Link Administration Holdings Limited (LNK) was downgraded to Hold from Add by Morgans
Morgans reviews its earnings assumptions… (see CPU above).
For Link Administration, the broker reduces EPS estimates across the forecast period by -4-8%. The rating is lowered to Hold from Add as the gap has closed to the unchanged $4.33 target price.
Medibank Private Limited (MPL) was downgraded to Hold from Add by Morgans
Morgans reviews its earnings assumptions… (see CPU above).
For Medibank Private, the broker downgrades its FY22 EPS estimate by -18% on negative mark-to-market investment impacts. The FY23 EPS forecast rises by 3-4% on the benefits of higher interest rates.
Morgans downgrades its rating to Hold from Add as upside to the amended target price of $3.42, down from $3.43, has been reduced.
Xero Limited (XRO) was downgraded to Accumulate from Buy by Ord Minnett
The -10.3% decline across the Australian All Technology Index in June contributes to a year-to-date sector decline of -36.4%, with Ord Minnett noting its sector coverage underperformed the market in the last month.
The broker highlights notable divergence between the share price performance… (see SLC above).
For Xero, the rating is downgraded to Accumulate from Buy and the target price of $97.00 is retained.

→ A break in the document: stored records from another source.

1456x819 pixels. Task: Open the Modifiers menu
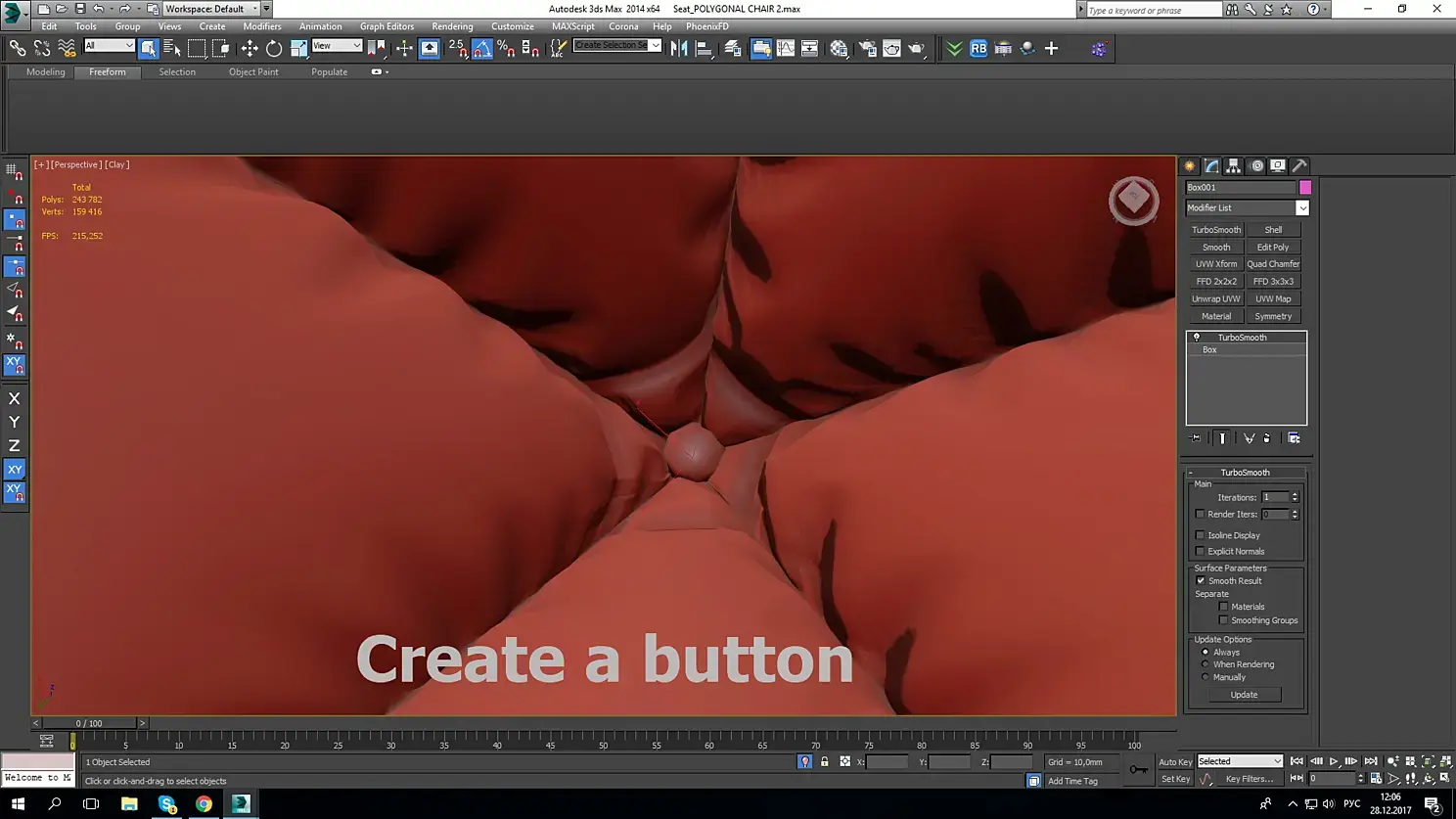(x=261, y=26)
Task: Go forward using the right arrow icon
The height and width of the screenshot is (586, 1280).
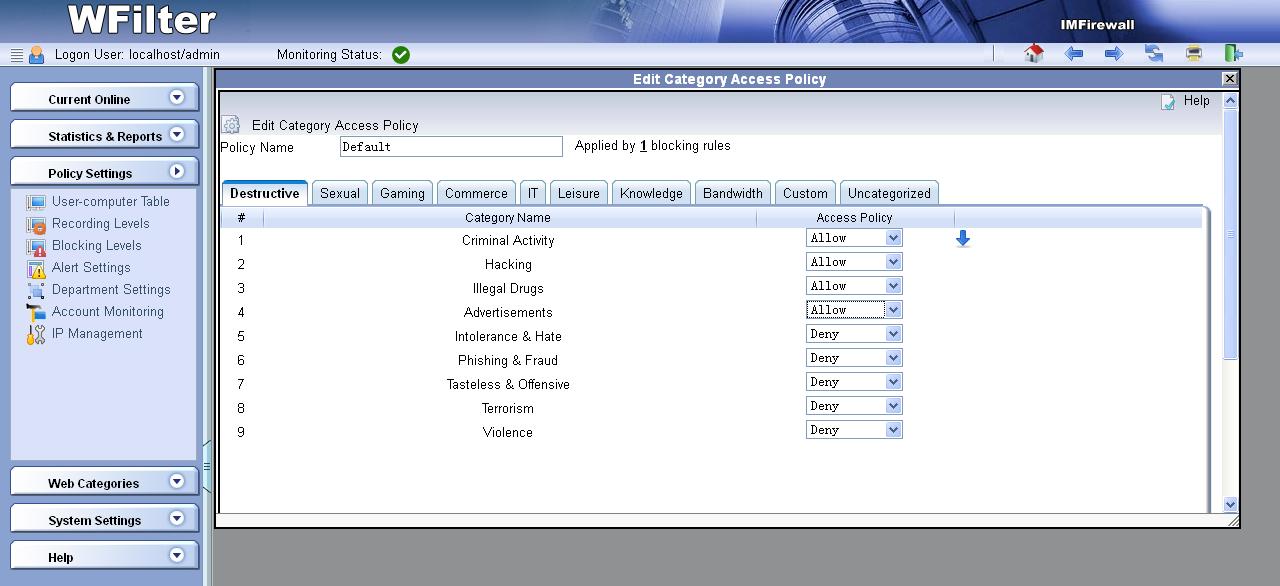Action: click(x=1114, y=54)
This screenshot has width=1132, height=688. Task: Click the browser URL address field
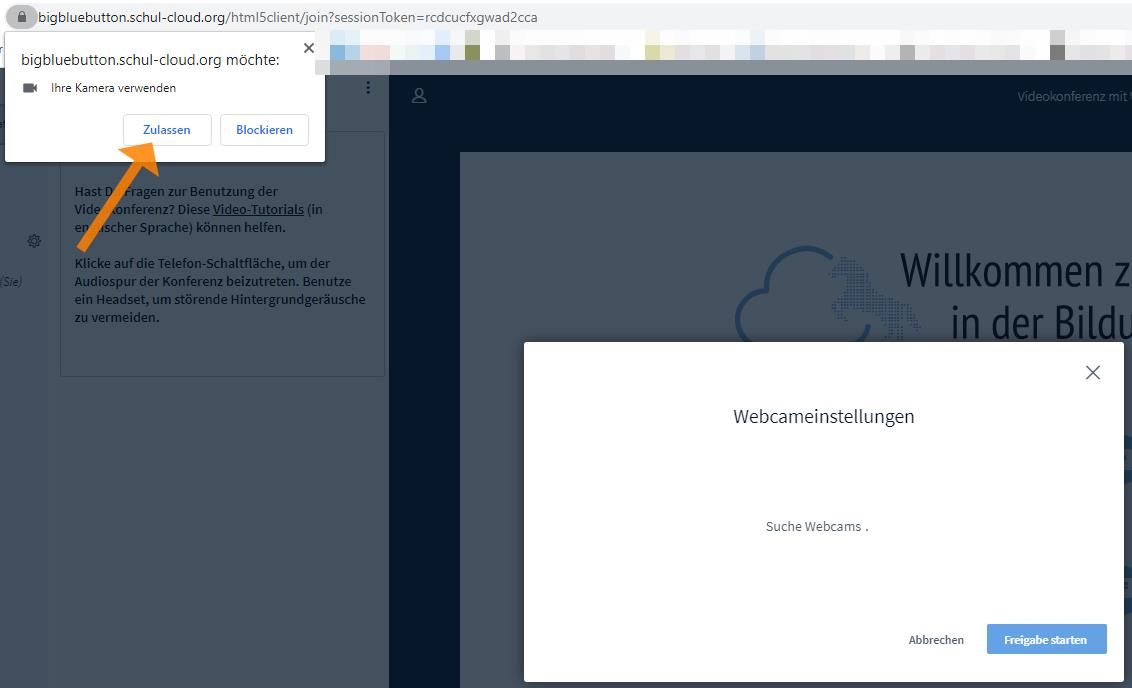coord(400,17)
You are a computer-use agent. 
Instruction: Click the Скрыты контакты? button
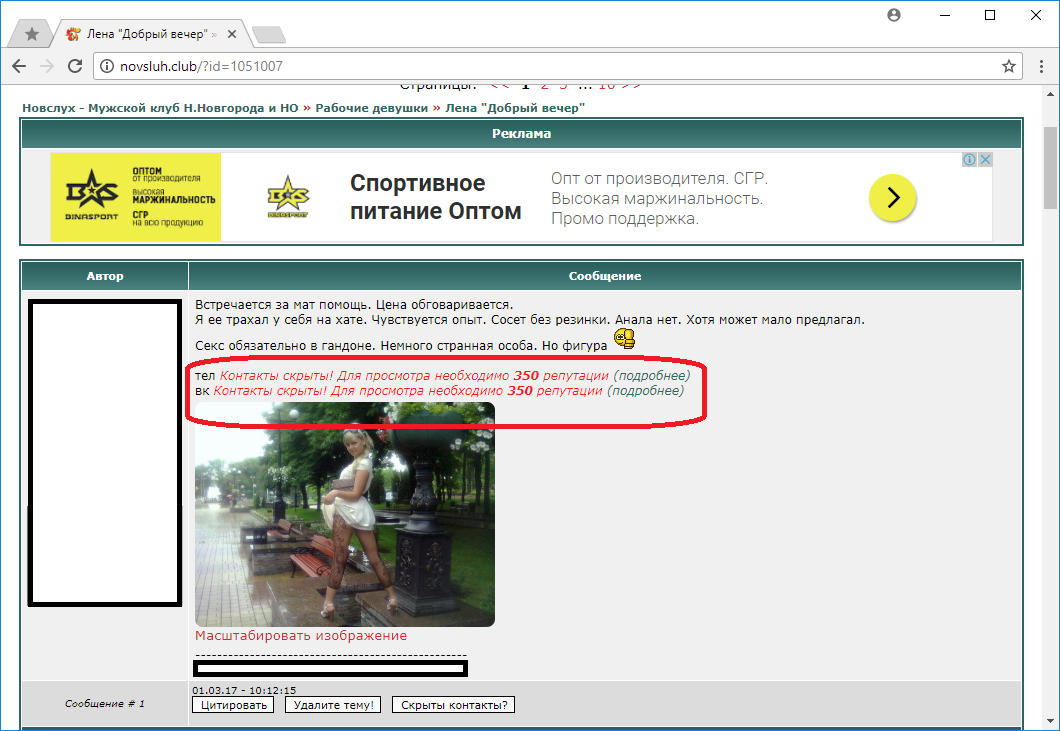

The above was compiled from reports on FNArena. The FNArena database tabulates the views of seven major Australian and international stockbrokers: Citi, Credit Suisse, Macquarie, Morgan Stanley, Morgans, Ord Minnett and UBS. Important: This content has been prepared without taking account of the objectives, financial situation or needs of any particular individual. It does not constitute formal advice. Consider the appropriateness of the information in regard to your circumstances.